We will get something like this:

Error: Error occurred
at evalmachine.<anonymous>:7:28
at Script.runInContext (vm.js:133:20)
at Object.runInContext (vm.js:311:6)
at evaluate (/run_dir/repl.js:133:14)
at ReadStream.<anonymous> (/run_dir/repl.js:116:5)
at ReadStream.emit (events.js:198:13)
at addChunk (_stream_readable.js:288:12)
at readableAddChunk (_stream_readable.js:269:11)
at ReadStream.Readable.push (_stream_readable.js:224:10)
at lazyFs.read (internal/fs/streams.js:181:12)

More Ways to Deal with Events

const EventEmitter = require('events');
class Emitter extends EventEmitter {}
const eventEmitter = new Emitter();
eventEmitter.on('newListener', (event, listener) => {
console.log(event);
});

Then we get something like this logged:

Emitter {
_events: [Object: null prototype] { newListener: [Function] },
_eventsCount: 1,
_maxListeners: undefined }

This happens even when no events are emitted. Whatever is in the handler will be run before the code in event handlers for any other events.

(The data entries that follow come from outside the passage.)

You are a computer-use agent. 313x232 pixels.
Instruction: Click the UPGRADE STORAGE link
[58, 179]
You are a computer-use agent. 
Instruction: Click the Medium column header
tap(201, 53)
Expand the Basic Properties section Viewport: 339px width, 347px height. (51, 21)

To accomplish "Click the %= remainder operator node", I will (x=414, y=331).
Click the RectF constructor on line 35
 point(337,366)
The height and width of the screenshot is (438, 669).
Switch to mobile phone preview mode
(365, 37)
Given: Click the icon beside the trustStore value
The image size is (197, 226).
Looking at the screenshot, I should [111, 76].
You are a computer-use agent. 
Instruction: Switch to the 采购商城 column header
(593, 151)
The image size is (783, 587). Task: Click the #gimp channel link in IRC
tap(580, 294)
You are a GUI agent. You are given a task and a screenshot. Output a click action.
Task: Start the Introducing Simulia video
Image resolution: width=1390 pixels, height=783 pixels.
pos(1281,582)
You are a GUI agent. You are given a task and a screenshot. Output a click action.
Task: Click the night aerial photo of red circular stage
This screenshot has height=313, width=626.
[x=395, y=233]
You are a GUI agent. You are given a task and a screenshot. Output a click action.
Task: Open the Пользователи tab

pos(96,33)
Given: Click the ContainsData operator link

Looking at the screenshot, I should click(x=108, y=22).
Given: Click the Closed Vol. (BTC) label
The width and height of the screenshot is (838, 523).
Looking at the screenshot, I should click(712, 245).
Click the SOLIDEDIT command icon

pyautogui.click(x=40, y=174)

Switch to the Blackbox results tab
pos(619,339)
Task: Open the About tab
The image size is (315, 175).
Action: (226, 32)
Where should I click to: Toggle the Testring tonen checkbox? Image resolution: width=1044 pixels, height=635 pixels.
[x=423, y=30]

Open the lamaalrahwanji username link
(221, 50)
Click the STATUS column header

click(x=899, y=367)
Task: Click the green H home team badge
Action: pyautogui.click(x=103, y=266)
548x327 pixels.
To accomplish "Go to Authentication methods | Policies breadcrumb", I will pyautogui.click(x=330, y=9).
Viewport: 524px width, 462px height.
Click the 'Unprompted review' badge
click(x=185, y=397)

The removeListener function can be used to stop event listener functions from listening to events. This takes two arguments: The first is a string that represents the event name, the second is the function that you want to stop using to listen to events. For example, if we want to stop listening to the “event” event with our listener function, then we can write this:

const EventEmitter = require('events');
class Emitter extends EventEmitter { }
const eventEmitter = new Emitter();
const listener = () => {
console.log('listening');
}
eventEmitter.on('event', listener)setInterval(() => {
eventEmitter.emit('event');
}, 300);
setTimeout(() => {
console.log("removing");
eventEmitter.removeListener('event', listener);
}, 2000);

Then we get something like this in the output:

Timeout {
_called: false,
_idleTimeout: 2000,
_idlePrev: [TimersList],
_idleNext: [TimersList],
_idleStart: 1341,
_onTimeout: [Function],
_timerArgs: undefined,
_repeat: null,
_destroyed: false,
[Symbol(unrefed)]: false,
[Symbol(asyncId)]: 10,
[Symbol(triggerId)]: 7 }listening
listening
listening
listening
listening
listening
removing

The event emitter emits the “event” event in the code above once every 300 milliseconds. This is listened to by the listener function, until it’s been prevented from listening again by calling the removeListener function with the “event” as the event name the listener event listener function in the callback of the setTimeout function.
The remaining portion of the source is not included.